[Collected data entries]
>>

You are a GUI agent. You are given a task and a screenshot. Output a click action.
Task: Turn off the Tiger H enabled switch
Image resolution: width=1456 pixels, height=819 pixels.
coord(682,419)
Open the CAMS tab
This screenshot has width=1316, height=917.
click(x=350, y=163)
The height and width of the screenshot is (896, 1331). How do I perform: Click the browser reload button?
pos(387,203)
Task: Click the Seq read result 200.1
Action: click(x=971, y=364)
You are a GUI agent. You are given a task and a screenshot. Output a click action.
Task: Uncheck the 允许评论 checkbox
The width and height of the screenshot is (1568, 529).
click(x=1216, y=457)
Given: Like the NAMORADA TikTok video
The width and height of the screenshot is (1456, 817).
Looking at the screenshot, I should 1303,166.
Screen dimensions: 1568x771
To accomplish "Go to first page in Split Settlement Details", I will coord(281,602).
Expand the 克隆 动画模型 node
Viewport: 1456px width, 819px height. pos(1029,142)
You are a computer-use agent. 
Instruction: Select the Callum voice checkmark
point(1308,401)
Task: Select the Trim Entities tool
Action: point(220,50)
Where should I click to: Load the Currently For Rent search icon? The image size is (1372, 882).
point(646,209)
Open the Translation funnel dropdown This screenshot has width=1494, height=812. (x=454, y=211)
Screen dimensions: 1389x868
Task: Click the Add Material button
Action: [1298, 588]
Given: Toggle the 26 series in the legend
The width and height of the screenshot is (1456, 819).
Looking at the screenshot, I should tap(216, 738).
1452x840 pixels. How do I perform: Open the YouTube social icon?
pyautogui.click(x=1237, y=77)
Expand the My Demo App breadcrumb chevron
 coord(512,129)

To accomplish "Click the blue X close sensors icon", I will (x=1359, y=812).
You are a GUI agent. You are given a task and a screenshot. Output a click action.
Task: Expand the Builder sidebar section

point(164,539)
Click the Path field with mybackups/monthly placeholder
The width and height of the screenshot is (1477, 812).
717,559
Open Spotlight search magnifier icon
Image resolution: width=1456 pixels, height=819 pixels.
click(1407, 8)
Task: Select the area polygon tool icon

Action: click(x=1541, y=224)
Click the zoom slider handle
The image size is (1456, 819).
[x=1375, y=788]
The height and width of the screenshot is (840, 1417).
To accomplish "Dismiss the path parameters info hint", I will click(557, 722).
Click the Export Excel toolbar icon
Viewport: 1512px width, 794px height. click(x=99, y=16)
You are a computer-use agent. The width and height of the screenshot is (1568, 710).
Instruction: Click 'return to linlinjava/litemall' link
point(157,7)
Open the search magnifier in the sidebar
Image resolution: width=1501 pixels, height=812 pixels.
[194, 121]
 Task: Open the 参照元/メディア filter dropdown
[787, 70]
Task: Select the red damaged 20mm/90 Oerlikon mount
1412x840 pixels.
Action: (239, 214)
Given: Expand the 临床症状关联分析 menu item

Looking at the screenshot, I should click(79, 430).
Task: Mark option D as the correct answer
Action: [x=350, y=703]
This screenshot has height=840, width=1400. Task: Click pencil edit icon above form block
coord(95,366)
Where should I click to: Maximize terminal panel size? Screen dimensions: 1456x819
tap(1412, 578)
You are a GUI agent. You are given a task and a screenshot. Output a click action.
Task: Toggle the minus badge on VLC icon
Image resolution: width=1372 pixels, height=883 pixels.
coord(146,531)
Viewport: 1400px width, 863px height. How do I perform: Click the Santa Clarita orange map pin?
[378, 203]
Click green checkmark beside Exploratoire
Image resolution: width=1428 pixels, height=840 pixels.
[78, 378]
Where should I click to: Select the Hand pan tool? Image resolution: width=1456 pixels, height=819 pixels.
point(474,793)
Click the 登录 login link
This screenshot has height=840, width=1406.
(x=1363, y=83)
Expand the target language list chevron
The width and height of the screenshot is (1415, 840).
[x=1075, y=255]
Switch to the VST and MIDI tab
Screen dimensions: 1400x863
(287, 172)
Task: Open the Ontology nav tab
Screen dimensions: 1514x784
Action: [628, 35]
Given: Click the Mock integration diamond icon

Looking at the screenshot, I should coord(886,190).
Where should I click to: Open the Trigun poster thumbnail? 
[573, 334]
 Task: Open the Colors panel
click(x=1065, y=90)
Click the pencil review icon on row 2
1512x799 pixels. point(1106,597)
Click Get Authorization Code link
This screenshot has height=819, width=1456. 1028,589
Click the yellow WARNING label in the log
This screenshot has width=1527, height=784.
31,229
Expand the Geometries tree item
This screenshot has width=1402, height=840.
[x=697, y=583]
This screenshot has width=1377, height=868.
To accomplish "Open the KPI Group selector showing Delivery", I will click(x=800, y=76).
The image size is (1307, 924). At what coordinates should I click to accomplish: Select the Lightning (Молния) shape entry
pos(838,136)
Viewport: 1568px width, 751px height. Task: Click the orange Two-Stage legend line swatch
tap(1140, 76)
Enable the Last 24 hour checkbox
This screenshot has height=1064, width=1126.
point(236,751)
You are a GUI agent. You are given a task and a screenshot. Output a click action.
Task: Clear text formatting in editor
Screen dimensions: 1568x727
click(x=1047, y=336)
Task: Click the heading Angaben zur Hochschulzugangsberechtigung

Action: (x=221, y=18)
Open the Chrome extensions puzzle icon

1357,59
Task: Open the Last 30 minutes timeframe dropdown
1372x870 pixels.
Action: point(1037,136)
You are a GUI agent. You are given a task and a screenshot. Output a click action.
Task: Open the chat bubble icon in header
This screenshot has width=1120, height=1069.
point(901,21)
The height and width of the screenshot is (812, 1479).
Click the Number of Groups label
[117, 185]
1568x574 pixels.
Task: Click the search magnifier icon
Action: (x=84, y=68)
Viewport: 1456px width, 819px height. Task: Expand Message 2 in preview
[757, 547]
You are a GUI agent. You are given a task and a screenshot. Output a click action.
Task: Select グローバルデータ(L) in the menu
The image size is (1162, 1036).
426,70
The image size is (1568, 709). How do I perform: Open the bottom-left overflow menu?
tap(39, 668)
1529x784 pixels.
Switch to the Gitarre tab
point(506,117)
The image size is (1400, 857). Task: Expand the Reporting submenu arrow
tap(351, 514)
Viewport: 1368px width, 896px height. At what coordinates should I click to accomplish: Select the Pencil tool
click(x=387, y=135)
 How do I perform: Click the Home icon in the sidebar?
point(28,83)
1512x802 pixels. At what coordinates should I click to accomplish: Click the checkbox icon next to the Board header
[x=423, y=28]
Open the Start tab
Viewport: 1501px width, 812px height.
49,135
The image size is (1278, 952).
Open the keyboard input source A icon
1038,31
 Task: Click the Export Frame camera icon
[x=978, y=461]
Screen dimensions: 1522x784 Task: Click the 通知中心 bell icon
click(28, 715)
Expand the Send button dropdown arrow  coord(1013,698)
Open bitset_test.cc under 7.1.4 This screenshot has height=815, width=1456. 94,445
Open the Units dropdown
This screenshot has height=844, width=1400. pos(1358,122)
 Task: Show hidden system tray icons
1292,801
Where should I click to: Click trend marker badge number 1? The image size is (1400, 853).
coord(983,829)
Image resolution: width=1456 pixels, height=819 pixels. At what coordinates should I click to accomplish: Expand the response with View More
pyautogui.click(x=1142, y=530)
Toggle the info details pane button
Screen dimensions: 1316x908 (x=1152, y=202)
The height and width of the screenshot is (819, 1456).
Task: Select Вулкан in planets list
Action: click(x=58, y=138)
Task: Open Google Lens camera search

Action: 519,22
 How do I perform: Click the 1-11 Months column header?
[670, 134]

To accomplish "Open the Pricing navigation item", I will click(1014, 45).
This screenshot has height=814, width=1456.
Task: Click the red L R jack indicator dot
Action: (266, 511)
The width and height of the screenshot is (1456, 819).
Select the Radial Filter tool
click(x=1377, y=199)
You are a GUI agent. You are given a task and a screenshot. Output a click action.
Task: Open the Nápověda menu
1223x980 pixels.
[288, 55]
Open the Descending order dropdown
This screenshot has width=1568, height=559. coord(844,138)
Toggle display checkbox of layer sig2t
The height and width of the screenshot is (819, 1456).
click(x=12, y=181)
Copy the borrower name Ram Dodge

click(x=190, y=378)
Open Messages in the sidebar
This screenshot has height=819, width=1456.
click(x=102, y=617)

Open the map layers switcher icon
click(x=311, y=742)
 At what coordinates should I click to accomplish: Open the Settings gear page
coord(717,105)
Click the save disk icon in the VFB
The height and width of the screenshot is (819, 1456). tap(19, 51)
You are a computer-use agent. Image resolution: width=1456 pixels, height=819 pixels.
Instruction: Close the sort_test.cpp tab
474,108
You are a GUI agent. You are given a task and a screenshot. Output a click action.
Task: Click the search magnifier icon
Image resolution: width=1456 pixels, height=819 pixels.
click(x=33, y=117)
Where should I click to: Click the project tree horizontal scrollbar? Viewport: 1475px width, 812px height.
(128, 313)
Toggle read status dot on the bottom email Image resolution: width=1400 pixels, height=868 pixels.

<<

**EXERCISE INSTRUCTIONS**
Repeat, exactly as they stand above, the lines from the line with "Instruction: Click 'return" to the line with "This screenshot has width=1377, height=868.", both lines included.

**EXERCISE RESULT**
Instruction: Click 'return to linlinjava/litemall' link
point(157,7)
Open the search magnifier in the sidebar
Image resolution: width=1501 pixels, height=812 pixels.
[194, 121]
 Task: Open the 参照元/メディア filter dropdown
[787, 70]
Task: Select the red damaged 20mm/90 Oerlikon mount
1412x840 pixels.
Action: (239, 214)
Given: Expand the 临床症状关联分析 menu item

Looking at the screenshot, I should click(79, 430).
Task: Mark option D as the correct answer
Action: [x=350, y=703]
This screenshot has height=840, width=1400. Task: Click pencil edit icon above form block
coord(95,366)
Where should I click to: Maximize terminal panel size? Screen dimensions: 1456x819
tap(1412, 578)
You are a GUI agent. You are given a task and a screenshot. Output a click action.
Task: Toggle the minus badge on VLC icon
Image resolution: width=1372 pixels, height=883 pixels.
coord(146,531)
Viewport: 1400px width, 863px height. How do I perform: Click the Santa Clarita orange map pin?
[378, 203]
Click green checkmark beside Exploratoire
Image resolution: width=1428 pixels, height=840 pixels.
[78, 378]
Where should I click to: Select the Hand pan tool? Image resolution: width=1456 pixels, height=819 pixels.
point(474,793)
Click the 登录 login link
This screenshot has height=840, width=1406.
(x=1363, y=83)
Expand the target language list chevron
The width and height of the screenshot is (1415, 840).
[x=1075, y=255]
Switch to the VST and MIDI tab
Screen dimensions: 1400x863
(287, 172)
Task: Open the Ontology nav tab
Screen dimensions: 1514x784
Action: [628, 35]
Given: Click the Mock integration diamond icon

Looking at the screenshot, I should coord(886,190).
Where should I click to: Open the Trigun poster thumbnail? 
[573, 334]
 Task: Open the Colors panel
click(x=1065, y=90)
Click the pencil review icon on row 2
1512x799 pixels. point(1106,597)
Click Get Authorization Code link
This screenshot has height=819, width=1456. 1028,589
Click the yellow WARNING label in the log
This screenshot has width=1527, height=784.
31,229
Expand the Geometries tree item
This screenshot has width=1402, height=840.
[x=697, y=583]
This screenshot has width=1377, height=868.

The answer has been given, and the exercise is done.